Did you ever take the trench experience at the Imperial War Museum? Until a major upgrade last year, it involved a three-minute stroll down the Western Front as manned by shop mannequins in uniform. One lay on a stretcher, paint peeling off his face. Another knelt in a bolt hole, cooking sausages with an electronic sizzle. All the horrors of modern warfare - in fibreglass form.
Against Captain's Orders sets itself up to be just as shoddy. When curator Arthur Ambrose introduces himself, with his well-pressed chinos and his geed-up enthusiasm, we brace ourselves for the worst. Some of us have got clipboards – a sure sign of organised ‘fun' – and we're being schooled in call and response. Each of us is in a lifejacket, feeling stupid, sat in one of four fake dinghies at a fake jetty. There are handouts. Fun times, ahoy.

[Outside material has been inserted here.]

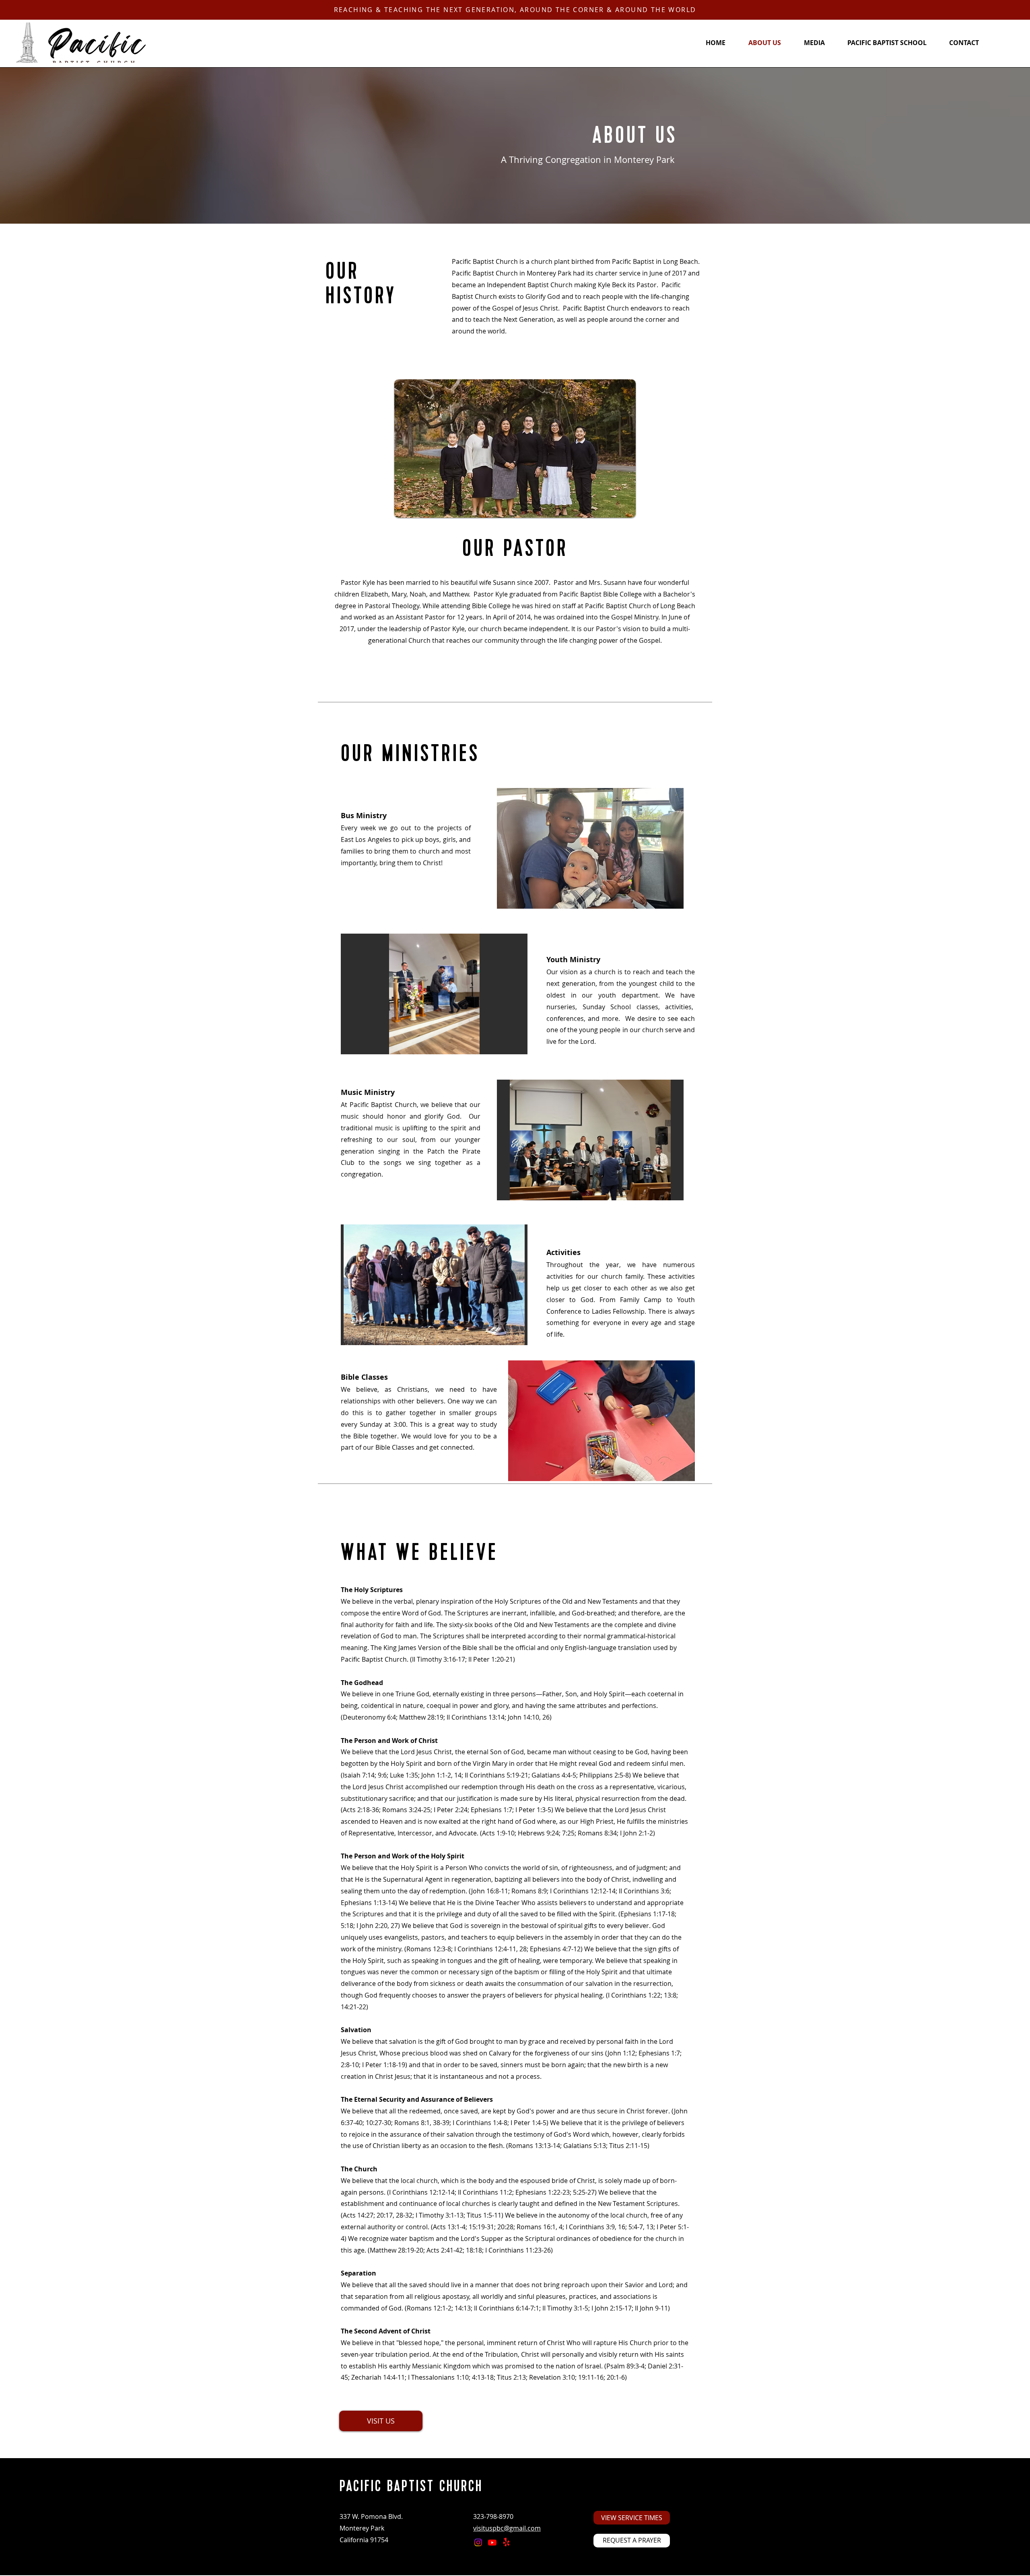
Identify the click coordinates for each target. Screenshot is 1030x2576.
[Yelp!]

Only that's when things start to go wrong. Arthur's colleague Glan Owens touches one of the exhibits – the one thing we're not meant to do – and, quicker than you can say ‘Cat o'nine tails,' the museum's security system's kicked in, returning every item to the storage vaults.

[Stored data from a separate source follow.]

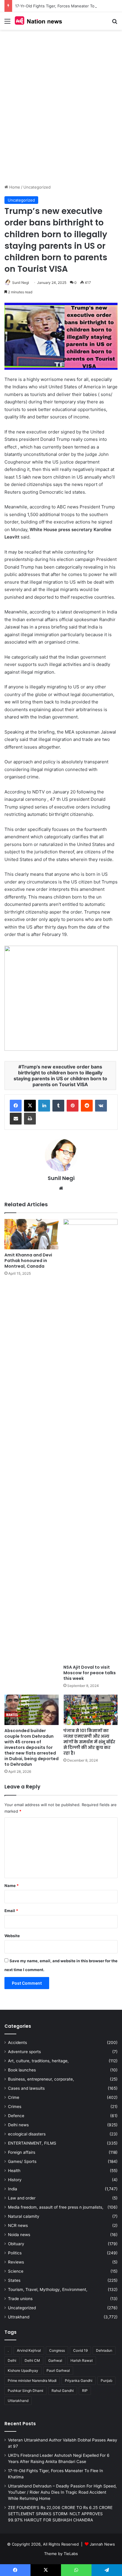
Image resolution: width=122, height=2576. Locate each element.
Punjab (106, 2380)
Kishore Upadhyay (23, 2370)
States (14, 2280)
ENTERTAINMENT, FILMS (32, 2143)
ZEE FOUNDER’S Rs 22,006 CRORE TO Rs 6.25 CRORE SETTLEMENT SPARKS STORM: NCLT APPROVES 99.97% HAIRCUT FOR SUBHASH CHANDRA (60, 2513)
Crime (13, 2097)
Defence (16, 2115)
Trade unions (20, 2298)
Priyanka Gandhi (78, 2380)
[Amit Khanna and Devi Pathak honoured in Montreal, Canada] (31, 1234)
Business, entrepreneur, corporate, (41, 2079)
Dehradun (104, 2350)
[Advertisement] (61, 111)
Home (14, 187)
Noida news (19, 2234)
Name (11, 1885)
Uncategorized (37, 187)
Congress (57, 2350)
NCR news (18, 2225)
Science (15, 2271)
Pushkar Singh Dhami (25, 2390)
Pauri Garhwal (58, 2370)
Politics (15, 2253)
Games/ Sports (22, 2161)
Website (12, 1935)
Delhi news (18, 2124)
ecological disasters (27, 2134)
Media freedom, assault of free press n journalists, (55, 2207)
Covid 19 (80, 2350)
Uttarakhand (18, 2400)
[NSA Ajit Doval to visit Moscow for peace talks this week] (90, 1440)
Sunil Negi (20, 282)
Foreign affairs (21, 2152)
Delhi (12, 2360)
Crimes (14, 2106)
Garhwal (55, 2360)
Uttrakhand (18, 2317)
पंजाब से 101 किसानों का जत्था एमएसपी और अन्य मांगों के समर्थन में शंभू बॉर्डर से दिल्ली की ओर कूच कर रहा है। (89, 1742)
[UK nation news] (38, 21)
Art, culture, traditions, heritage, (38, 2060)
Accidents (17, 2042)
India (12, 2189)
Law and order (22, 2198)
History (15, 2179)
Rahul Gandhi (63, 2390)
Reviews (16, 2262)
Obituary (16, 2243)
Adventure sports (24, 2051)
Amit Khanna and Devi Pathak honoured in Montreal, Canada (28, 1260)
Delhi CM (32, 2360)
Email (11, 1910)
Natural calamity (23, 2216)
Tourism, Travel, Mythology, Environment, (47, 2289)
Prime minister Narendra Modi (32, 2380)
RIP (85, 2390)
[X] (30, 1106)
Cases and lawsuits (26, 2088)
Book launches (22, 2070)
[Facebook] (16, 1106)
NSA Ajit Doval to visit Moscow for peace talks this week (89, 1672)
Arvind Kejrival (29, 2350)
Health (14, 2170)
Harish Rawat (81, 2360)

It's our job, then, to dig Glan and Arthur out of this mess by replacing those objects and before long we're behind the scenes at the Maritime Museum, racing through service corridors, ignoring safety notices and deciphering archival codes. Worse: the curators all know we're in here and the PX1000, which sucks up the exhibits, has gone into overdrive, pulling in every item in Greenwich – the Cutty Sark included.
What's so clever about this is that it's all woven into the real world. We'd never have accepted an all-hands-on-deck adventure, knowing ourselves to be in the basement of a land-locked museum in Greenwich, but we can buy into an adventure into the museum's vaults as Simon Davies's script requires. This being the bits that we're not meant to see, the urgency and danger suddenly feels real too – so much so that even the idea of a haunted drum doesn't feel daft.

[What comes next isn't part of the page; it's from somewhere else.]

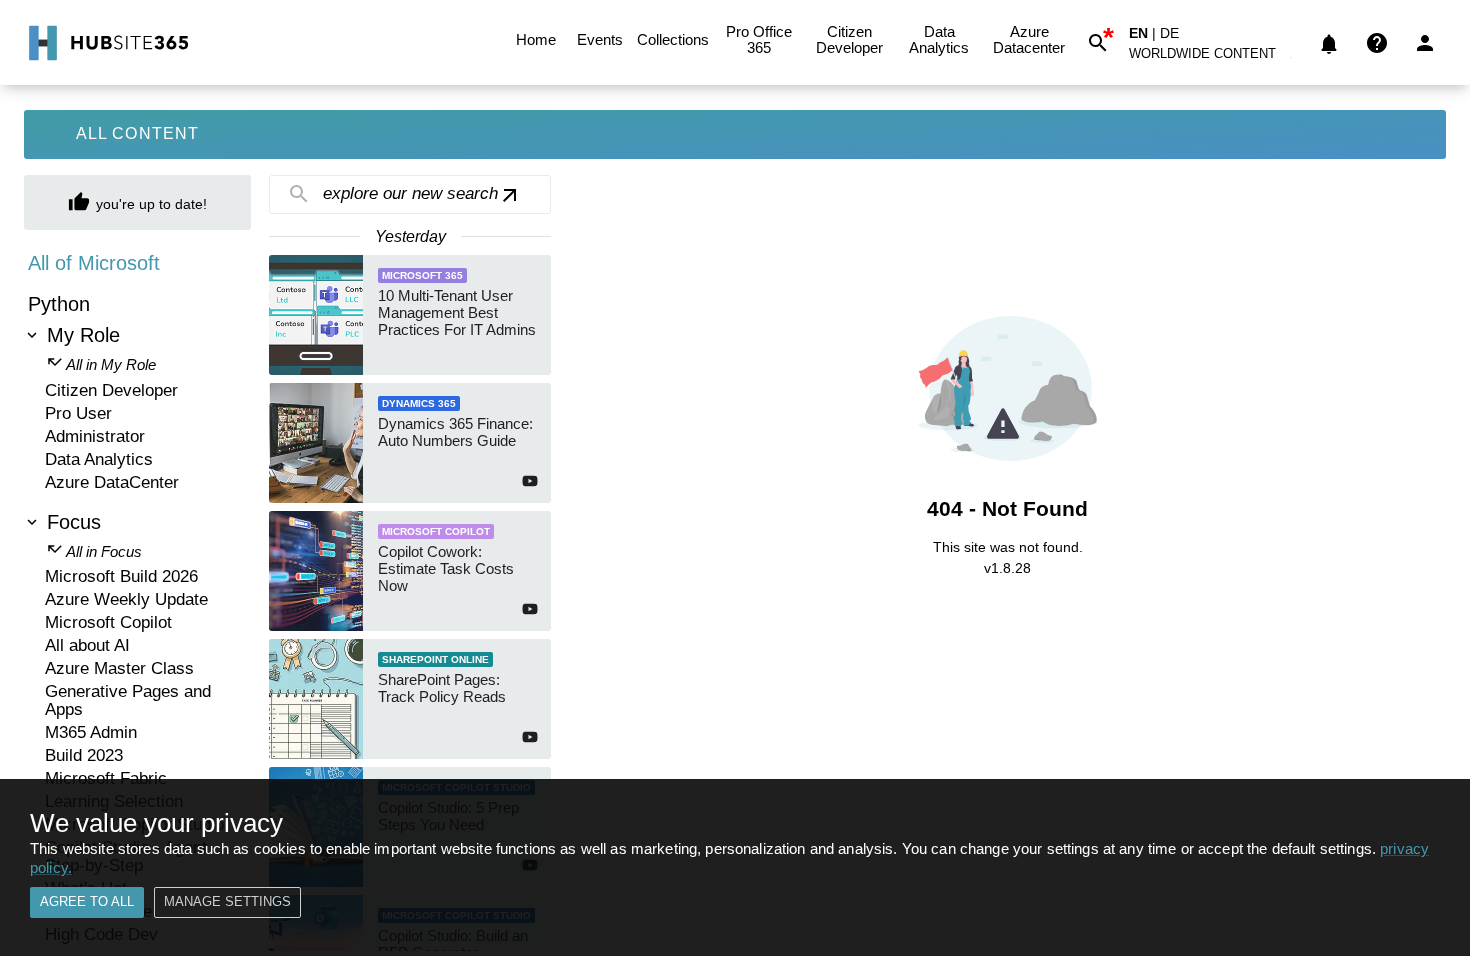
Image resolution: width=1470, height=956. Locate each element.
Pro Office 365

It's a bit like a real-life version of The Crystal Maze or Monkey Island. There are codes to crack and treasures to find – all well marshalled by Richard Popple and Sammy Kissin, as our amiable guides. Typical of Punchdrunk Enrichment - the kids arm of the immersive specialists - each room is heaving with curios and laced with jokes for the eagle-eyed. Off one corridor, I spotted the Swashbuckling Parrots room; feathers spilling out of the crack beneath the door. Directors Peter Higgin and Katy Balfour keep us moving so fast that we can't push at the limits.
This isn't going to instil nautical knowledge – that's what the rest of the museum's for, and Against Captain's Orders makes it seem like a much more interesting place, full of possibility and wonder, jam-packed with stories and trinkets. What it will do, however – and this is much more valuable – is instil a sense of adventure; the very thing a born sailor needs.